Pakistan gets US smackdown for immature nuclear talk


Pakistan received yet another public smack-down from the United States for its loose talk about using nuclear weapons against India, even as Islamabad’s efforts to seek UN and major power intervention in its spat with New Delhi ran aground in New York and Washington.
Obama administration officials on Friday very bluntly disparaged “some of the rhetoric from the Pakistani Government” about the possibility of using nukes, saying, “nuclear-capable states have a very clear responsibility to exercise restraint regarding nuclear weapons and missile capabilities.”
The put-down by State Department spokesman Mark Toner came in response to questions about Pakistan’s Minister Khwaja Asif’s remarks that his country was prepared to use nuclear weapons against India and they (the weapons) were not showpieces. The comments further accentuated Pakistan’s slack nuclear policy that has long invited international censure, and Toner wanted to put out “my message publicly that’s certainly our message directly to the Pakistani authorities.”
The remarks also followed concern expressed by Hillary Clinton at a private fund-raiser earlier this year that Pakistan’s tactical, battlefield nuclear weapons could be taken over by jihadis in a coup to give rise to a nuclear-armed suicide bomber.

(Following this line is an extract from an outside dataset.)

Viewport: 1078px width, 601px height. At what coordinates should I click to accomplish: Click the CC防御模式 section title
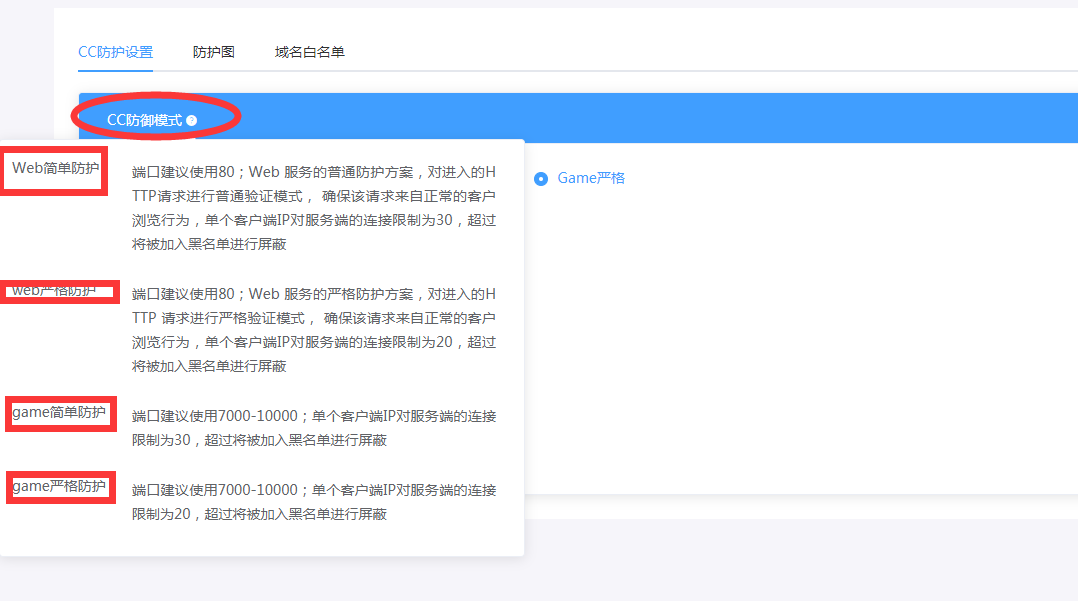click(145, 120)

In course of the US dressing down to its one-time ally, Toner also confirmed Washington’s stand that the assault on the Uri brigade headquarters in Kashmir was a part of the cross-border terrorism emanating from Pakistan.
“We have repeatedly and consistently expressed our concerns regarding the danger that cross-border terrorism poses for the region, and that certainly includes the recent attacks – terrorist attacks in Uri,” Toner said, urging Pakistan to take actions to “combat and delegitimize,” terrorist groups like Lashkar-e Tayyiba, Haqqani Network, as well as Jaish-e-Mohammad.
The groups are widely seen as state proxies, nurtured and nourished by weapons and funds from state coffers as part of its irregular warfare against India demonstrated in the Uri attack.
Pakistani denialists, including its cabinet ministers and high officials, have taken to alleging that India staged the Uri attack in a false flag operation to vilify Pakistan, or that it is the work of Kashmiri separatists. But the country’s long and well-established history and reputation as a terrorist swamp, part of a state-cultivated eco-system highlighted by its hosting of Osama bin Laden and dozens of other terrorists, makes this a hard sell in the global forum.
That became obvious when Pakistan’s attempt through the week to rouse the UN Security Council, the P-5 nations, and its purported allies to its troubles with India met with no visible success at the UN. Even its much-vaunted ally China has told Pakistan to sort out its problems with India peacefully and bilaterally.
Indian officials were pleased that there has been no adverse reaction to the “surgical strikes” across the LOC, something Pakistan itself helped defuse by claiming there were no such raids.
Pakistan also tied itself in knots by seeking UN intervention on the Kashmir issue even as it was hosting UN-designated terrorists, one of whom (Hafiz Saeed) was tweeting threats against India through the week.